No me resisto a pensar que perfiles desajustados y extremos como Javier Milei responden a este razonamiento en el que villanos de más calado y menos presencia en los medios le meten un gol de rabona a sus enemigos en una suerte de floritura humillante y extrema que sabe a vuelta de tuerca o a gloria, según el caso.
Pero Milei no es el único. Puede que Donald Trump abriese la veda en esta parada de monstruos recientes que empiezan sin ser tomados en serio hasta que ya es demasiado tarde, como esas canciones horribles y pegadizas que dan el salto desde la ducha al disco de oro sin que sepamos muy bien el cómo.
Creado el molde marcado por el exceso y con el zasca como objetivo, las masas jalean al elegido del mismo modo y con argumentos muy parecidos a los de una pelea en el barro entre contendientes incomprensibles, como si una lucha corriente no fuese bastante estímulo e hiciese falta un valor añadido para alcanzar el clímax. Atrás quedan los versus entre profesionales, entre rivales dignos de competir por el título. Ahora en lugar de esto tenemos combates entre youtubers, bufones y gentes exageradas.

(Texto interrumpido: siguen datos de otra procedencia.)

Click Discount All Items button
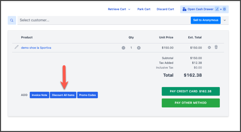tap(63, 95)
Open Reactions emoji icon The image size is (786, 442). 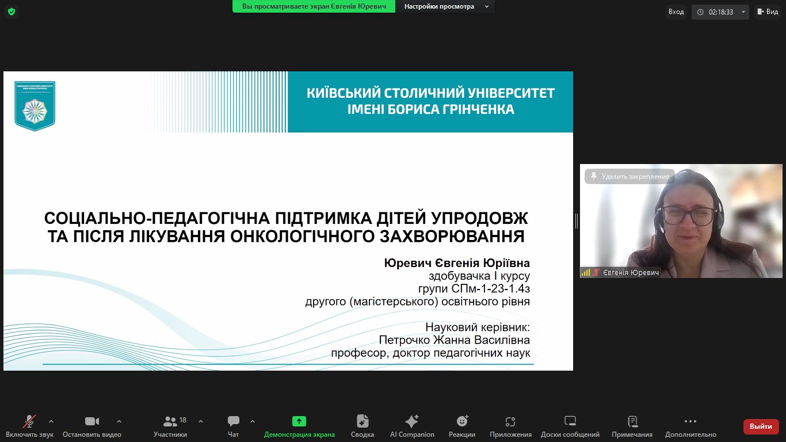click(x=462, y=421)
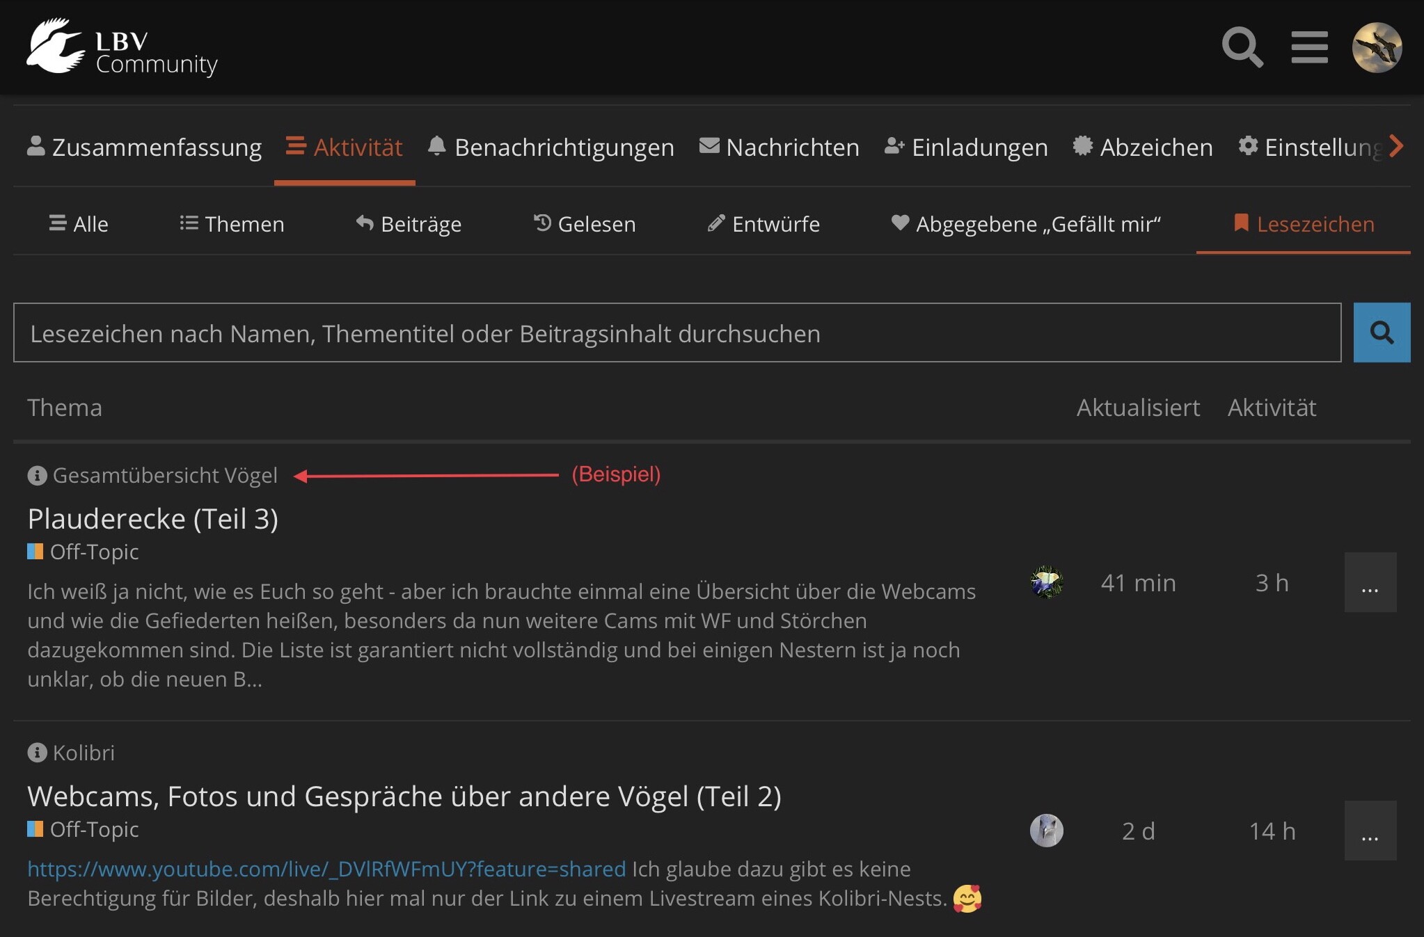Show more profile tabs via right chevron

(1396, 146)
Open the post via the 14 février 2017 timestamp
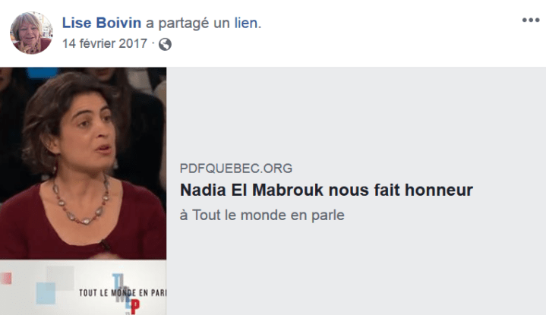The image size is (546, 315). pyautogui.click(x=105, y=43)
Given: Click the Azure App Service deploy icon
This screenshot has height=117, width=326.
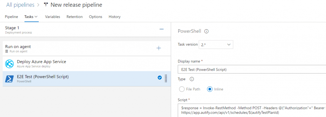Looking at the screenshot, I should (9, 64).
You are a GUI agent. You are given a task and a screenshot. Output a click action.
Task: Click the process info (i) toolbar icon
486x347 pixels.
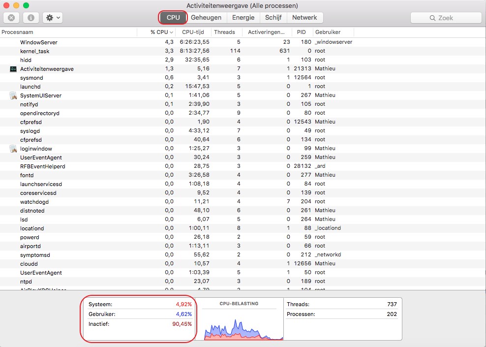(x=31, y=18)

Esto podría ser lo de menos de no ser porque también van en consonancia las leyes, las formas y las medidas. Con los villanos de nuevo cuño aparecen nuevos poderes y desafíos, de modo que el superhéroe o el ciudadano de turno debe afrontar otros retos de cada vez y calibrar sus propios poderes, si es que le queda alguno.
No es nada nuevo. Esta tragicomedia siempre ha tenido sus arquetipos, sus personajes modelo y también sus rutinas. Puede que ahora exista un mayor contagio al amparo de redes sociales y medios, que dan cobertura a los gilipollas de todo el mundo para copiar a sus ídolos, que son casi siempre el que gana; pero lo de apostar por el victorioso cuando se consolida se ha producido siempre.
Usando el ejemplo tan socorrido de los romanos, su clase senatorial quedó horrorizada cuando un arribista como Licinio Craso llegó al poder junto a Pompeyo y César, dos de los suyos que respondían al perfil clásico. Craso era distinto, pues su mayor baza era el dinero, y además lo obtenía de la especulación inmobiliaria y la gestión de residuos. De las meadas de las letrinas, concretamente, que aprovechaba para extraer el amoniaco con el que blanqueaba túnicas y sestercios. Cuando lo despreciaban por el origen de su riqueza, decía pecunia non olet, pues el dinero no huele y es cierto que sirve de mucho.
Quizá ese sea el mayor motivo, y de él parten las decisiones incomprensibles que parecen surgidas desde una barra mientras los parroquianos se regocijan y encargan más rondas de cañas y bravas.